All that is wanted is an exact copy of the line containing "Click the jetzt value in Nächste Abfrage row" and the lines after it, through the end of the records.

Data listing:
^^^^

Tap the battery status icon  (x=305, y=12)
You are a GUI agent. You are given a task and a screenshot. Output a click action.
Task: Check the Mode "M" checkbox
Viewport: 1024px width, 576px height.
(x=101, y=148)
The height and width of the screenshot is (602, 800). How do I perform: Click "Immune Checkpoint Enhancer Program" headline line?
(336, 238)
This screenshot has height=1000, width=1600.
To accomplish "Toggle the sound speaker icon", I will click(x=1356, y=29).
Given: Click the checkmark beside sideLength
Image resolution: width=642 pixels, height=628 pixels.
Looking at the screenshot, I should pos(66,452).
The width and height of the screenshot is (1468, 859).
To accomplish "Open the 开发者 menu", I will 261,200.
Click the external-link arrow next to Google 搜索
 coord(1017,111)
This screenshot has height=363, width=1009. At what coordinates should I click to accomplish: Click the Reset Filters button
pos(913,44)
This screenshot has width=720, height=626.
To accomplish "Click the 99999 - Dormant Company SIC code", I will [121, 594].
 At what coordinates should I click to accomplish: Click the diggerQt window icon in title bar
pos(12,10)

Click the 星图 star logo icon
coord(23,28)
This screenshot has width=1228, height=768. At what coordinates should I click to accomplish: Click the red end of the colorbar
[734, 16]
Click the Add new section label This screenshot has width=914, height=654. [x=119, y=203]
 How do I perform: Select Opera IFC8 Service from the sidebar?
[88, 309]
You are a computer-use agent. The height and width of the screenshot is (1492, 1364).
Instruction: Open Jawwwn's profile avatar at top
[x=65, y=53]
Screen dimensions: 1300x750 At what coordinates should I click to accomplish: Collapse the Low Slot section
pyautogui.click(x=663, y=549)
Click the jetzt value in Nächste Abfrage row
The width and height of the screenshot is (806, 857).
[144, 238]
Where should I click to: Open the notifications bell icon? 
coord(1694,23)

^^^^

Solution to the exercise:
Click the jetzt value in Nächste Abfrage row
The width and height of the screenshot is (806, 857).
[144, 238]
Where should I click to: Open the notifications bell icon? 
coord(1694,23)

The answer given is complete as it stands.